> Collection entries:

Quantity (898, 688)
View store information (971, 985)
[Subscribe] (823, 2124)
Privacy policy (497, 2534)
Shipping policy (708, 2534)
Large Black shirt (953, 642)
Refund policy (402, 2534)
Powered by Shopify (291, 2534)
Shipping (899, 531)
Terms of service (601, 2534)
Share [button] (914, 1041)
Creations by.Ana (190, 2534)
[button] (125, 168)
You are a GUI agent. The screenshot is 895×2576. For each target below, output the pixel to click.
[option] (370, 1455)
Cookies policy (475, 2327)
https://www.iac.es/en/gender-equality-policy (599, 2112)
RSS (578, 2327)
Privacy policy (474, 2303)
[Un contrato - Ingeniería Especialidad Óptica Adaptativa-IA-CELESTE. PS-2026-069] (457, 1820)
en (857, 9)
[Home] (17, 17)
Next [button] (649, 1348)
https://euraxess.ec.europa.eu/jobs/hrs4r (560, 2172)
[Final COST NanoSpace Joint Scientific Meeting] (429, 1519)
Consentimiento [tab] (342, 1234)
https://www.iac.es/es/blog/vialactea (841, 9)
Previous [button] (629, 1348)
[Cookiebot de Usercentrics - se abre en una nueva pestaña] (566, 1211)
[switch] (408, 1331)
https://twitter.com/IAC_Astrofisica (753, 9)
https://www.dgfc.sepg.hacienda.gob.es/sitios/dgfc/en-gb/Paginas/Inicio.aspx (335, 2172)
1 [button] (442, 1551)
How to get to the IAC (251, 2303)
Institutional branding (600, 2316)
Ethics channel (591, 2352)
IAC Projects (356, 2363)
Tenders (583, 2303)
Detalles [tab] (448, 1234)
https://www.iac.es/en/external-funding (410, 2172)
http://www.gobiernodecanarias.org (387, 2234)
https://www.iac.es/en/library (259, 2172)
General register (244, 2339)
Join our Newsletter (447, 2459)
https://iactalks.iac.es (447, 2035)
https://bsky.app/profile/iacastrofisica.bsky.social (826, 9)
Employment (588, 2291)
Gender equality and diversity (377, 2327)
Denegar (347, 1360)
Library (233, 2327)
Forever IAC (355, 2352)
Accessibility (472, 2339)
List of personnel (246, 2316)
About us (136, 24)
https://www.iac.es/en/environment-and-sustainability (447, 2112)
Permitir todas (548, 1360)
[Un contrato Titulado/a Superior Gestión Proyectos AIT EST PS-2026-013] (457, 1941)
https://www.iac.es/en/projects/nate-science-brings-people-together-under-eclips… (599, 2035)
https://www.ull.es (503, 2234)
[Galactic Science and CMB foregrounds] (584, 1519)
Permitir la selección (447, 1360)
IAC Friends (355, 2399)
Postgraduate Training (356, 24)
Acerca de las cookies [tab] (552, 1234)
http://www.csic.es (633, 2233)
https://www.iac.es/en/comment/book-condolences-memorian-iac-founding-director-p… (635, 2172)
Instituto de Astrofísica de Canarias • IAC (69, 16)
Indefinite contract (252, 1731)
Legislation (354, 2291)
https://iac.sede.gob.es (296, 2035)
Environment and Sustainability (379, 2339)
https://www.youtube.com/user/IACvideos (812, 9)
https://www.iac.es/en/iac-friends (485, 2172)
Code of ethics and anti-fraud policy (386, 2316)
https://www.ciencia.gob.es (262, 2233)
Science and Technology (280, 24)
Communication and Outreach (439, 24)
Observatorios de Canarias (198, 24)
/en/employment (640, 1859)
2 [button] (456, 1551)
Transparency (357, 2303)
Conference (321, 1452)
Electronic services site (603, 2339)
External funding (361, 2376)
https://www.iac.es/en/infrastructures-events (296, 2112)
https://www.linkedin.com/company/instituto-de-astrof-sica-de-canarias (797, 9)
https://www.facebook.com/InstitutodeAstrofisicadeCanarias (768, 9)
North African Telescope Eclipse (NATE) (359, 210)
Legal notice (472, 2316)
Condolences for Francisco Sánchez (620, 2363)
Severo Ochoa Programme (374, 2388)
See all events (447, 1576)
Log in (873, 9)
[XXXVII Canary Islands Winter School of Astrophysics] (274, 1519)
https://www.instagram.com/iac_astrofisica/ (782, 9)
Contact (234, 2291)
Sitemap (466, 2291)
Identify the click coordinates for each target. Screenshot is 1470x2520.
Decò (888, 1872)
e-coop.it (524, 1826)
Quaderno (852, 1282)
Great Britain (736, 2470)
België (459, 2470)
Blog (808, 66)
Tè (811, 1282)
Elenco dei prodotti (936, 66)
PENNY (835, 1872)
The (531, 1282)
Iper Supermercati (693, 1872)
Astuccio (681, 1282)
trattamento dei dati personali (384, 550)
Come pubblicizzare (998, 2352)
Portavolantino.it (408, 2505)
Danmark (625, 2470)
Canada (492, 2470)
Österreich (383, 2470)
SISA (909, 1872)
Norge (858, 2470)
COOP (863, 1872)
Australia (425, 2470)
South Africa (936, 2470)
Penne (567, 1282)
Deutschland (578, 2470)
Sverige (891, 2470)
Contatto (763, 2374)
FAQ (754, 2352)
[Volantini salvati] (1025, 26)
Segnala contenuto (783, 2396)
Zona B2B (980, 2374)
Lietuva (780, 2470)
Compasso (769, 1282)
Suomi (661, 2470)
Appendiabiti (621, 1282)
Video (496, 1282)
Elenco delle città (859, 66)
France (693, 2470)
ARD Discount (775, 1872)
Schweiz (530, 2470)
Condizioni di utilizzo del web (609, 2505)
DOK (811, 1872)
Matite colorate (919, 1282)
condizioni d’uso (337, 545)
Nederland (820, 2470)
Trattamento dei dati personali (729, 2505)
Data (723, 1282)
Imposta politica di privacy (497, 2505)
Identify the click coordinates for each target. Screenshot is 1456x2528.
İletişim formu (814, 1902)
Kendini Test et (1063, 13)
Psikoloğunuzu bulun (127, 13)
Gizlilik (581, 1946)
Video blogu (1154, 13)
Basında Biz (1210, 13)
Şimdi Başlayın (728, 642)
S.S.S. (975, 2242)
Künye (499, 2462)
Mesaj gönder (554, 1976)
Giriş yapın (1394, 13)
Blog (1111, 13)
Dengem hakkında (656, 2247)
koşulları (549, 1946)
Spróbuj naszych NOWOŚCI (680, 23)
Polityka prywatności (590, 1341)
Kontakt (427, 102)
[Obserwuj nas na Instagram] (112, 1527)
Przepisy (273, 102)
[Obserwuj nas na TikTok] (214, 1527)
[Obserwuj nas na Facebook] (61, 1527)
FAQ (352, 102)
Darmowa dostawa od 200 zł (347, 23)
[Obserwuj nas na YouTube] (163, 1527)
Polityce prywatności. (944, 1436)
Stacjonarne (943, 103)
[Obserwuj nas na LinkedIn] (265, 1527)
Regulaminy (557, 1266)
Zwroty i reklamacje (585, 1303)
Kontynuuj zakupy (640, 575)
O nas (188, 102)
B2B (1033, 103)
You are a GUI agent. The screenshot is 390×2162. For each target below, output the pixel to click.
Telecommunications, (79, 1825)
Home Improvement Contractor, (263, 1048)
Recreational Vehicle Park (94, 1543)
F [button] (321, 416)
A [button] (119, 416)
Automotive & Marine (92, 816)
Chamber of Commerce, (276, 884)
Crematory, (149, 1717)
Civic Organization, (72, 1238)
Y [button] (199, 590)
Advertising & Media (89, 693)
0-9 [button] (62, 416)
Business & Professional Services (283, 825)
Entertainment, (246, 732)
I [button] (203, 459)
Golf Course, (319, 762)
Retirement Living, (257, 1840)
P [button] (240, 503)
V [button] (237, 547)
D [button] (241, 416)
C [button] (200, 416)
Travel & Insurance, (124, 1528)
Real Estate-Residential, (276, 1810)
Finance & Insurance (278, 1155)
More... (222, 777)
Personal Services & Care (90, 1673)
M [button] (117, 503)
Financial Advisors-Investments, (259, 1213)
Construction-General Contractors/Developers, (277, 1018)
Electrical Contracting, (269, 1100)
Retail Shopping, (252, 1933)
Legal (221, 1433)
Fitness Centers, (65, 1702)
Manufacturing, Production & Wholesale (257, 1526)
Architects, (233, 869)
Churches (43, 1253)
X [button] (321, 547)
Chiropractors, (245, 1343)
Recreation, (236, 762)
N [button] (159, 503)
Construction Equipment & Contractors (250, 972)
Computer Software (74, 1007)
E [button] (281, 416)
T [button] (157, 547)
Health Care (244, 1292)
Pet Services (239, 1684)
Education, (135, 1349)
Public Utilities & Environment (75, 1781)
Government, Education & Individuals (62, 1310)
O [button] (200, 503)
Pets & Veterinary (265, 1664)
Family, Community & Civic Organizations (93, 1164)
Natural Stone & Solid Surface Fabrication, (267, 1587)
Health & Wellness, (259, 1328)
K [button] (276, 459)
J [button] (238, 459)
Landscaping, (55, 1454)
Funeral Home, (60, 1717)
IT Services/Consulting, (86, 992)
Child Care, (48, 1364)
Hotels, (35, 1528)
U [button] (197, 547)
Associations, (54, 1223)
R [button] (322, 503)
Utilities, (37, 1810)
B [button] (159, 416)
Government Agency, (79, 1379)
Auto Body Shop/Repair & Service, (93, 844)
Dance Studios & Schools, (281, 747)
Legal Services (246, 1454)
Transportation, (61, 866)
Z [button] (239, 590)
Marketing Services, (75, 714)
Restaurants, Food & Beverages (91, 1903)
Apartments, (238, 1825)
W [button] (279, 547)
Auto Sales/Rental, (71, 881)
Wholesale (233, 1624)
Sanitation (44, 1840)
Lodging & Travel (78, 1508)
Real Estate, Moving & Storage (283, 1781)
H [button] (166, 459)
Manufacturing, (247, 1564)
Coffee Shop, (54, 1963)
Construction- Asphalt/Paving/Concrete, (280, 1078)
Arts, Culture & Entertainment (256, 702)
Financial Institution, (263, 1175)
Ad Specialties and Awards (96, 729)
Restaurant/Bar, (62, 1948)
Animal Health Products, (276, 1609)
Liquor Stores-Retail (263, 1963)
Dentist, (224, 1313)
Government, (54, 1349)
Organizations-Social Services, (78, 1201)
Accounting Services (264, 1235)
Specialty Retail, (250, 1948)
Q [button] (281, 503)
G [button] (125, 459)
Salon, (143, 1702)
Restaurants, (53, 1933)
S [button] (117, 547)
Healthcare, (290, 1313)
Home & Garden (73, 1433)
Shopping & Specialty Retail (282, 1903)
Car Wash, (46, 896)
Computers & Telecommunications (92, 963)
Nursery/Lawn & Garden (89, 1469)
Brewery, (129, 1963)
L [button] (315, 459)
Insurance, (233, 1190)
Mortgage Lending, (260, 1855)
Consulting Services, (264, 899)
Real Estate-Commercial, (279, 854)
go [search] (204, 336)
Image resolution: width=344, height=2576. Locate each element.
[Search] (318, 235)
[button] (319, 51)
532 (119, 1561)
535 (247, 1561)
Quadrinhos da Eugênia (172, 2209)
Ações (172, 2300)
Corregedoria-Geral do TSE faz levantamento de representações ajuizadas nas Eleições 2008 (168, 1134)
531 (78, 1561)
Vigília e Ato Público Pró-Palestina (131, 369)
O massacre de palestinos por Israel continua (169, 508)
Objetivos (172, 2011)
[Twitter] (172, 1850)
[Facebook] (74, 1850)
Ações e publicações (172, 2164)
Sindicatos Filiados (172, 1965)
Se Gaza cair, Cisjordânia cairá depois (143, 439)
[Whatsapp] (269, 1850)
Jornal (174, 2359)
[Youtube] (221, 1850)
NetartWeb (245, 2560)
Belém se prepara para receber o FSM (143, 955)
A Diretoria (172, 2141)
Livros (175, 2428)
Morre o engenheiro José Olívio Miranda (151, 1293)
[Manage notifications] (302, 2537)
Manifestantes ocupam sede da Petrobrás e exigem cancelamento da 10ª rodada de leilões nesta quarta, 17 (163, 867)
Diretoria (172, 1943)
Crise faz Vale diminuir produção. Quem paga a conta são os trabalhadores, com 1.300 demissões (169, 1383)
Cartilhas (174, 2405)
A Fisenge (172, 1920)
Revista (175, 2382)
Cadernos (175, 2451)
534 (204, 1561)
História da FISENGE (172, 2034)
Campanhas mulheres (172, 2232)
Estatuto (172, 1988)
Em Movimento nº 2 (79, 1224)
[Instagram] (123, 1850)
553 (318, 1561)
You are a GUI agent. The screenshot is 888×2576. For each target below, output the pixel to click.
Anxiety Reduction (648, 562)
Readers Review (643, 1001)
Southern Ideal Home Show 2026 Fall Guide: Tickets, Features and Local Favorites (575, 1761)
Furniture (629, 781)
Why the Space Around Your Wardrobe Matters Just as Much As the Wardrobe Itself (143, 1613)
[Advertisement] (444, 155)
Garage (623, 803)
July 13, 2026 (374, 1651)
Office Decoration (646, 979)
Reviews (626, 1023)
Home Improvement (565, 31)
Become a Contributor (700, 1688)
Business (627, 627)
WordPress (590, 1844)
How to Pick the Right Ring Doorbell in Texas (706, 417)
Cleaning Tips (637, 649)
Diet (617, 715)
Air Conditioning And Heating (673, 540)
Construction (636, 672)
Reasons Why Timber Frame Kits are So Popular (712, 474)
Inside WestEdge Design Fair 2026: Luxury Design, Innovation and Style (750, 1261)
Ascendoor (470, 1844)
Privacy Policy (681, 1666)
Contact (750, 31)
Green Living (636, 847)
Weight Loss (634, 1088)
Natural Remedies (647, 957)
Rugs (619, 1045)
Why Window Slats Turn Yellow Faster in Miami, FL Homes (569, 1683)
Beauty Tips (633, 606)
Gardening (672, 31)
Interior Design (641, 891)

> YOUR GOAL:
Using the entries shown above, reproduce verbatim the lines from the line bearing "Şimdi Başlayın (728, 642)" to the line bearing "Stacjonarne (943, 103)", inclusive.

> SOLUTION TO THE PROBLEM:
Şimdi Başlayın (728, 642)
S.S.S. (975, 2242)
Künye (499, 2462)
Mesaj gönder (554, 1976)
Giriş yapın (1394, 13)
Blog (1111, 13)
Dengem hakkında (656, 2247)
koşulları (549, 1946)
Spróbuj naszych NOWOŚCI (680, 23)
Polityka prywatności (590, 1341)
Kontakt (427, 102)
[Obserwuj nas na Instagram] (112, 1527)
Przepisy (273, 102)
[Obserwuj nas na TikTok] (214, 1527)
[Obserwuj nas na Facebook] (61, 1527)
FAQ (352, 102)
Darmowa dostawa od 200 zł (347, 23)
[Obserwuj nas na YouTube] (163, 1527)
Polityce prywatności. (944, 1436)
Stacjonarne (943, 103)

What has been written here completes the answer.